The one other thing that I know about this game is that at the beginning, you aren’t allowed to play as X. A Mega Man game, where you can’t be Mega Man. What a joke! I’m sure he’s unlocked at some point, but I don’t know if it’s a thing you have to work for, or if it just happens over the course of normal play. In X’s absence, you obviously get to be Zero, but if you really need to shoot, there’s also brand new hero Axl, who has the ability to transform into enemies. I don’t think people were crazy about Axl? I think he’s alright. Capcom doubled down on him though, as he was featured as the third playable hero in every X game afterward, and Mega Man ZX Advent on DS does not feature the character proper, but is more or less built around his transforming power (for better or for worse).
Here we are, finally at the last numbered entry of the Mega Man X series. It’s actually kind of a miracle that it even exists, considering that the general populace was mostly over Mega Man X even before the previous two dumpster fires happened. But it does, and personally, I’m thankful.
Mega Man X8, generally speaking, brings the series back to a playable state. It’s not great, and in fact it has at least one level that is objectively terrible, but compared to the last two games, X8 is golden. Most importantly, the game goes back to its side-scrolling roots. The graphics are all still in 3D, but you’re typically moving on a 2D plane. X is playable from the beginning again, and along with Zero and Axl, you can also unlock the three lady navigator characters as playable characters. They all play very simliarly to their male counterparts, but it’s still nice to actually have playable female characters in a Mega Man game. Probably the most shocking thing of all, though, is that Sigma is actually not the main antagonist!

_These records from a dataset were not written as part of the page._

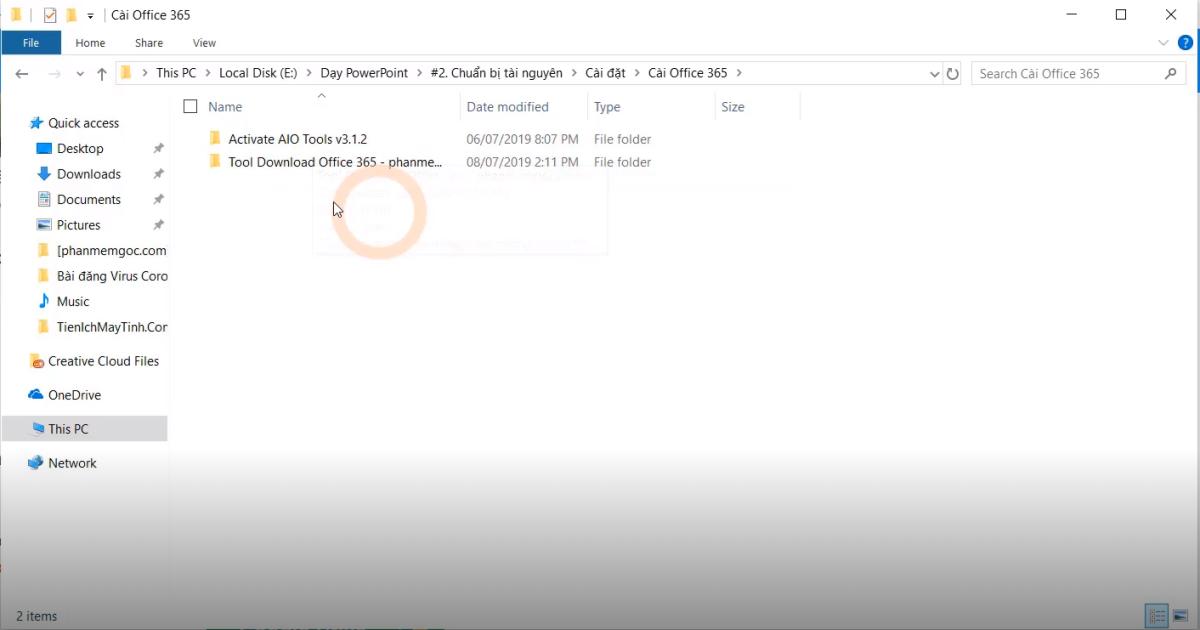This screenshot has width=1200, height=630.
Task: Switch to thumbnail view using status bar icon
Action: [1179, 616]
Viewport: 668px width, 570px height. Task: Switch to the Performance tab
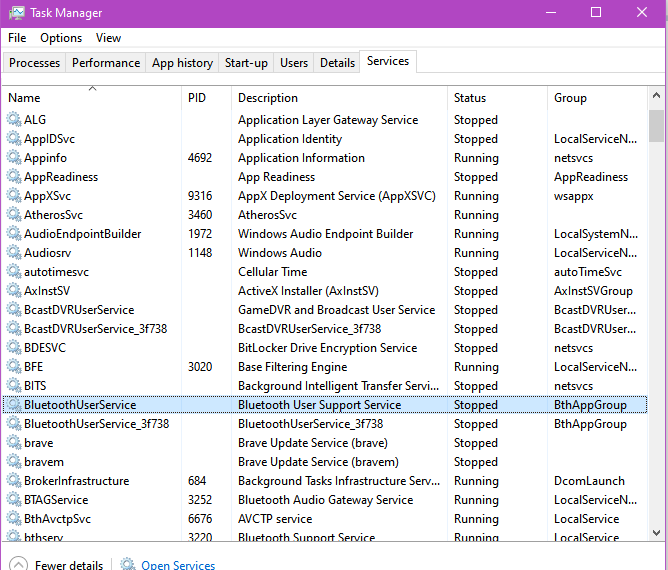click(x=106, y=63)
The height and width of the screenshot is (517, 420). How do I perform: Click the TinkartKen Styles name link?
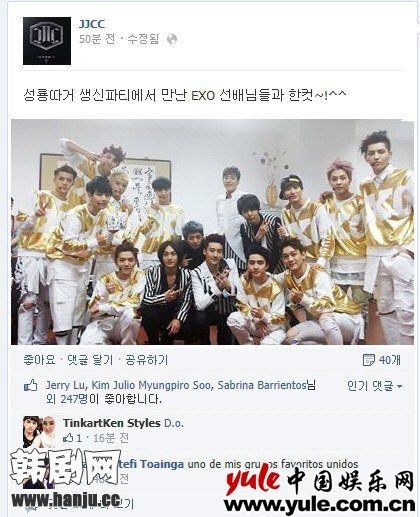pyautogui.click(x=112, y=423)
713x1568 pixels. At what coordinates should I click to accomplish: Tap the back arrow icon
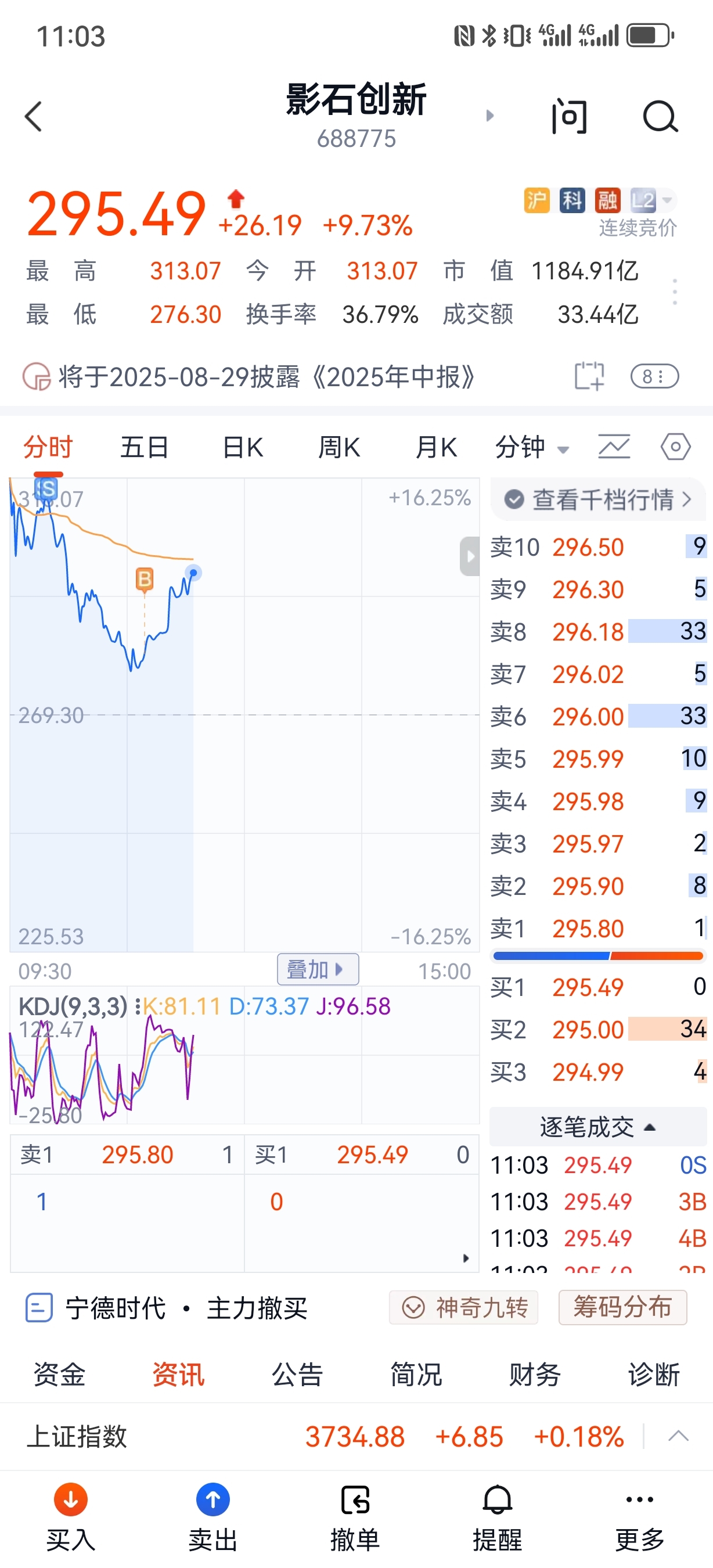[34, 116]
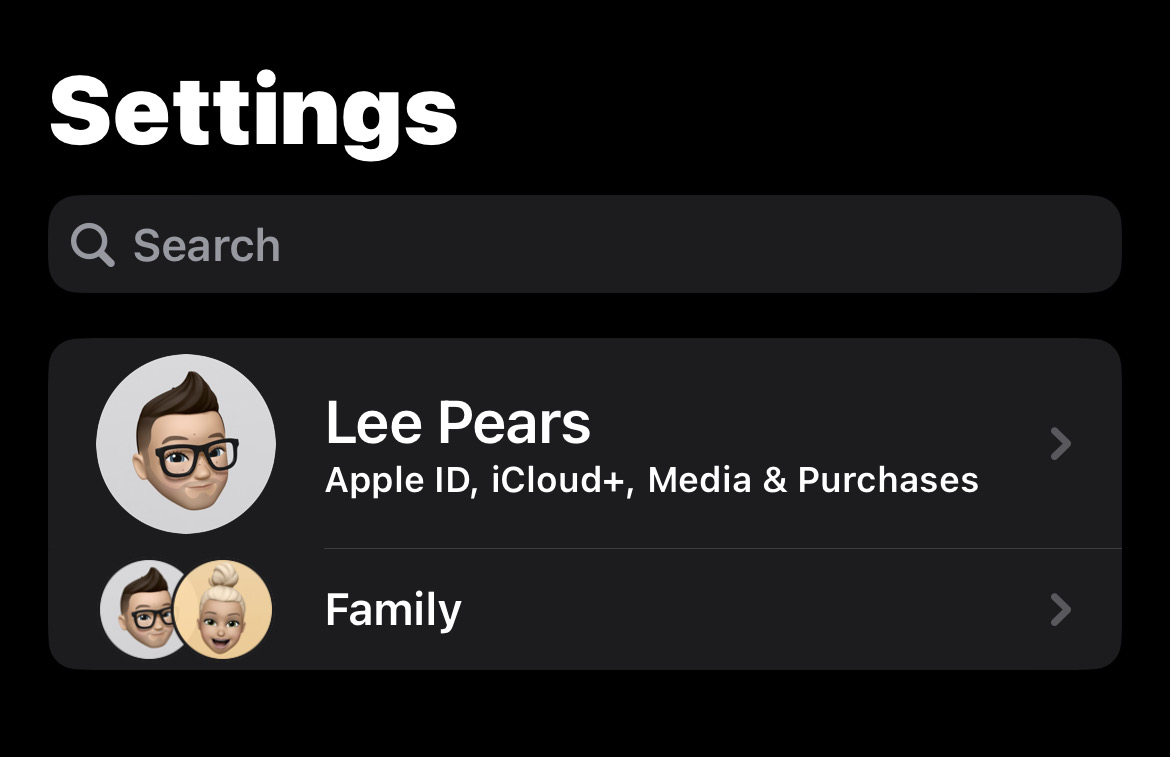Click the Search placeholder text
This screenshot has width=1170, height=757.
click(207, 245)
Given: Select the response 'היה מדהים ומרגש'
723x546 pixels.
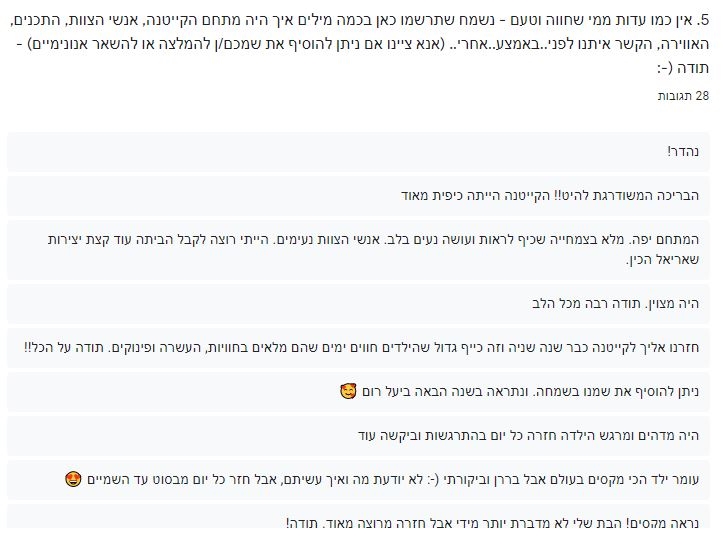Looking at the screenshot, I should click(358, 436).
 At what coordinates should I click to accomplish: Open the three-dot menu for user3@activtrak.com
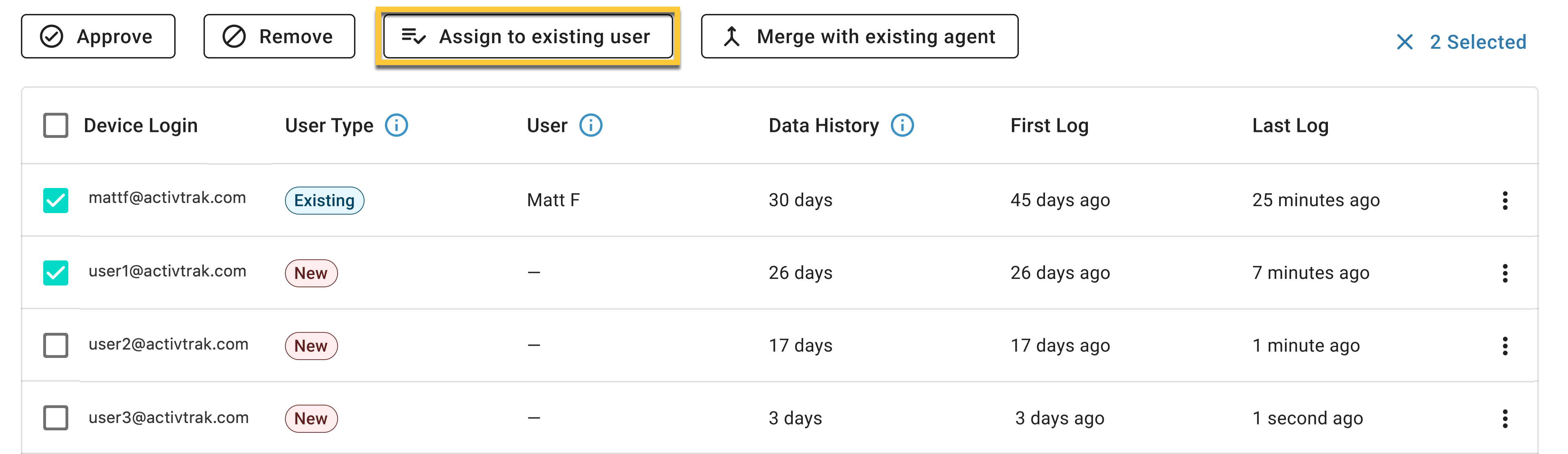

When it comes to weaknesses, X8 does suffer a few. For one, a handful of the stage gimmicks are blah. I seem to recall that Dark Mantis’ stage has some stealth-lite nonsense going on. The winner by a country mile is Gigabolt Man-o-war. His stage is a weird 3D jetbike chase through futuristic city, which is not only aggravatinly difficult, but intensely annoying, as Gigabolt will be repeating the same three trash talk lines over and over until you win. It’s a very bleak spot on the game, but at least it’s pretty short if you manage to be good at it. X8 also incorporates a much-too-complicated upgrade system that I’m fairly sure I never understood. I appreciate the thought, but the fact that the upgrade process is still abstruse make sit less appealing.
What I like the very most about Mega Man X8, though, is just one tiny little easter egg: under certain circumstances, you can unlock a boss fight against a little pixelated Cut Man, one of the robot masters from the very first Mega Man game. It doesn’t do anything for you, and it would be very unlikely that you’d find him without being told how, but I really dig the nod back to the series’ roots.
And so, there you have it. Once again, I have typed way too many word about Mega Man. Please understand, and be ready for me do do so again probably much sooner than you expect. There’s literally only one thing in the world that I know a lot about, and that thing is Mega Man. Now ff you’ll excuse me, I have to go run X2 again because writing this has reminded me that I haven’t played it in roughly forever.